Other than skin the stabilator skeleton,
installing the anti-servo tab hinges and placing weights on the counterbalance
arm there is not much left to do on the stabilator except install the hinges.
Installing the hinges was just a matter of bolting them onto the spar box and torque the bolts
to the proper setting which is 20 – 25 inch pounds for AN3 hardware. However,
those numbers do not reflect the tension the nut plates and fiber nuts place on
the bolts ... so the additional drag of the nutplates should be added to the torque requirement
for the bolts to ensure the proper tension. In my case, the nutplates and
fiber nuts were all around 6- 8 inch pounds of drag. So I added that to the
requirement and selected 31 inch pounds on my torque wrench.
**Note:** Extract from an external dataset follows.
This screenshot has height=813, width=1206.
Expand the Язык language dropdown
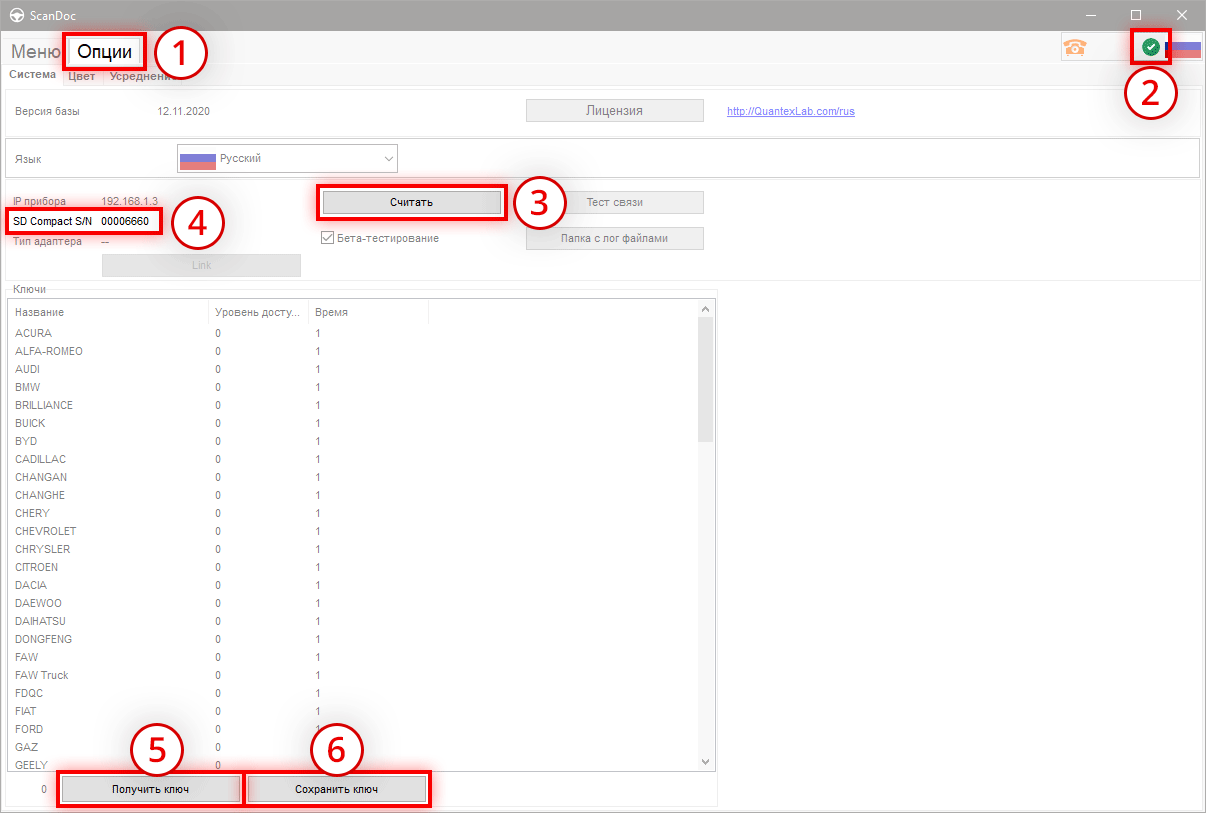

Measuring the drag the platenuts add to the bolt
with a torque wrench that goes that low.
Setting the proper bolt tightness with a torque
wrench.
After all the bolts were tightened to the proper
torque, I used a torque seal product on the heads of the bolts and the fiber
nuts. This will give a good visual reference during inspections to determine if
the bolts are tight or are coming loose.
Torque seal placed on the bolts and nuts.
The stabilator skins require prepping and primer
and I was just not up for that today because when I prime, I like doing more
than one part to make the spraying prep work and cleanup worth while. That said, there is always something to do so
I decided to jump ahead in the plans an work on some of the tail cone parts.
There were a few pieces that needed separating on the band saw, filed smooth
followed by deburring on the Scotch-brite wheel.
The next item that got tackled was some
fabrication for the tail skid bracket/tie down which is made from some AEX tie down
extrusion. This piece requires some cutting and shaping. There is a template plate
that is match drilled to the metal. The template is used as a pattern for a
radius on one corner, then a small notch is made on one side, followed by drilling two ¼”holes that are used to form
a radius curve where some metal is removed near the top of the piece. The most challenging
aspect was cutting a taper from the end of the metal to a point 1 inch back
from the edge.
The drill press was used to make two ¼” holes
which will
become the radius for cuts that will be made later.
All the cutting and shaping is done … next the
hole gets tapped for threads.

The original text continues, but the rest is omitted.